Exhale into the balloon…..COMPLETELY.
PAUSE, holding your breath out until you start feeling desperate for air and perhaps a little longer.
Without letting any air from the balloon into your lungs, and without pinching or closing off the balloon opening, INHALE through your nose keeping the balloon in your mouth.
REPEAT until the balloon is full.
This is to fully relax the diaphragm and help activate the deep abdominal muscles and pelvic floor
This is like a diaphragm “reset” - it gives your diaphragm a “rest” break and allows your brain enough time to feel what it is like to relax (the diaphragm). It slows the breathing rate.
The only way to keep the air in the balloon while keeping the airway open is to actively keep your deep abdominals on and your pelvic floor working in sync with your diaphragm while it contracts. It keeps your lower front ribs down while pushing air into your ribcage in 3 dimensions - especially the back.

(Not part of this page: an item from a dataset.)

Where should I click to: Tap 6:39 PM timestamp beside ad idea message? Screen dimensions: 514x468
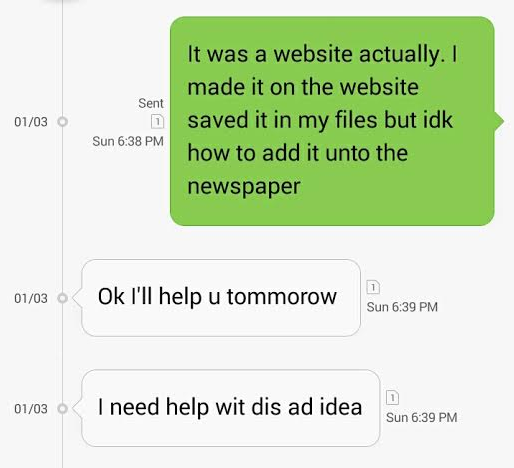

"wow, Sarah, my back is more relaxed!"
“Breathing is the first act of life and the last. Our very life depends on it. Since we cannot live without breathing it is tragically deplorable to contemplate the millions and millions who have never mastered the art of correct breathing.” - Joseph Pilates
****Warning: please do not perform if you have latex allergies, recent abdominal surgery, are post-pardum _____, recent cesarean section, have an uncontrolled rectus diastisis, have extreme urinary incontinence issues, pelvic hernias or recent open heart surgery.
For non-balloon qualifiers: try blowing into your fist, a straw (the narrower the more difficult), or blowing on a windmill. When you get stronger you may graduate to a balloon provided you no longer are dealing with the above conditions.